What problem does it solve?

Investing in startups gives you access to a wealth of ventures claiming to be the next big thing. It’s tempting to back the most novel ideas, although we often find that the novelty factor soon wears out when there is no clear link to an unresolved problem that users crave a solution to. While a niche piece of industry-specific software might be less exciting, and relevant to a much smaller user base, the uptake is likely to be extremely high if it serves a genuine purpose or solves a specific problem.

How complex is the technology?

An entrepreneur may come to you with an original idea, but it’s crucial to peel back the layers and look at the technology behind it when assessing an investment opportunity. If it simply requires a little basic coding, then it’s going to be extremely easy to replicate, which leaves the venture vulnerable to competition despite potentially having first-mover advantage.

This is what makes emerging technology such an exciting space to invest in; while complex concepts and unproven business models inevitably come attached with more risk, the barriers to entry for competitors are much higher, safeguarding the market share of successful ventures. Uber is a perfect example; the concept of ordering a taxi from an app would have been unthinkable 10 years ago. Now, they’ve disrupted and dominated a global marketplace.

Is it community based?

Some of the world’s most popular apps have a social element to them. But, while the prospect of investing in the next Tinder or Facebook might be appealing, it’s incredibly difficult to build the sort of engaged community that keeps people coming back to these apps.

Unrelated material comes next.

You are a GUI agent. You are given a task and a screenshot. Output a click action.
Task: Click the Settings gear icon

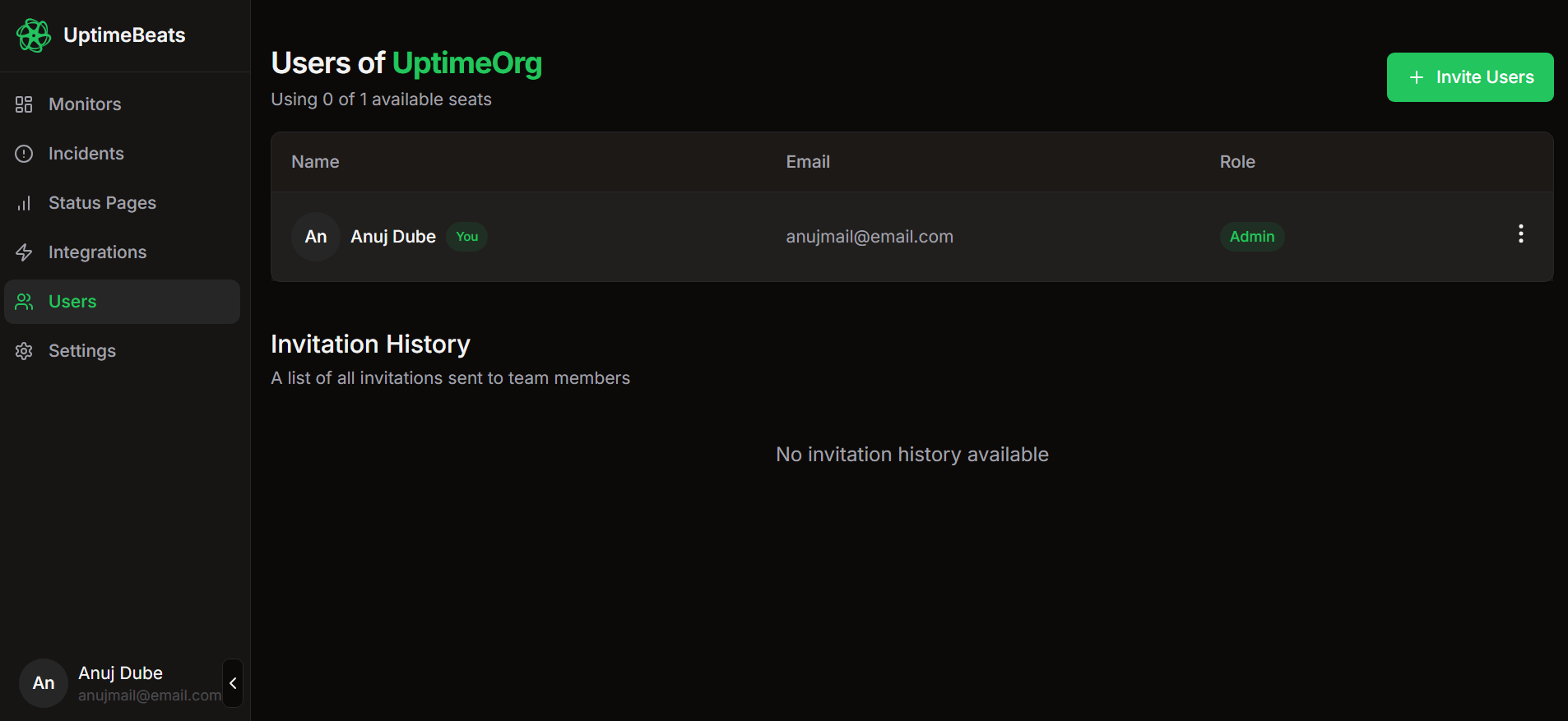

Building a following before the product launch requires a lot of effort. Tinder, for instance, wouldn’t be worth anything without its users, whereas a food delivery app has immediate benefits for the customer.

As such, be wary when exploring concepts that rely on a social community. The most reliable investment opportunities don’t depend on user volume to offer the functionality and experience users seek.

What’s the potential of and route to market?

Often the biggest challenge we see startups face is a clear picture of the product’s route to market. If this doesn’t exist, look for virality features in the product. Uber and Dropbox are great examples: their refer-a-friend schemes allowed the companies to rapidly scale their user base, giving them a fast and extremely effective route to market.

Are their figures watertight?

Every company up for investment should have a firm grasp of the numbers. This should take into account key metrics such as the cost-per-acquisition, the lifetime value of the customer, and the churn rate.

According to Equidam, average startup growth rates are 120% for the first year, 83% for the second, and 60% for the third. If prospects can meet or exceed these targets (supported by valid data), then you should sit up and take note.

Also look at the burn rate – the speed at which the initial investment figure is going to be spent. A £250,000 pot, for example, could be supporting a mean average spend of £40,000 every 30 days. That’ll lead to a ‘runway’ of 6.25, or just over six months.

Is the team capable of delivering?

Finally, ask yourself: who does the digital product rely on to become market-ready? Having faith in the person pitching for your investment is key, but it pays to do some digging into the team behind it. Do they have the correct skills in the team to make the product a success? By investigating the people you’ll be working with, you can approach the discussions with confidence in their capability to deliver.

Technology is still one of the most lucrative routes for investors, but not all digital products are created equal. Approach investment opportunities with these questions in mind to form a balanced view of startups that come your way, so you can sift the gold from the silver.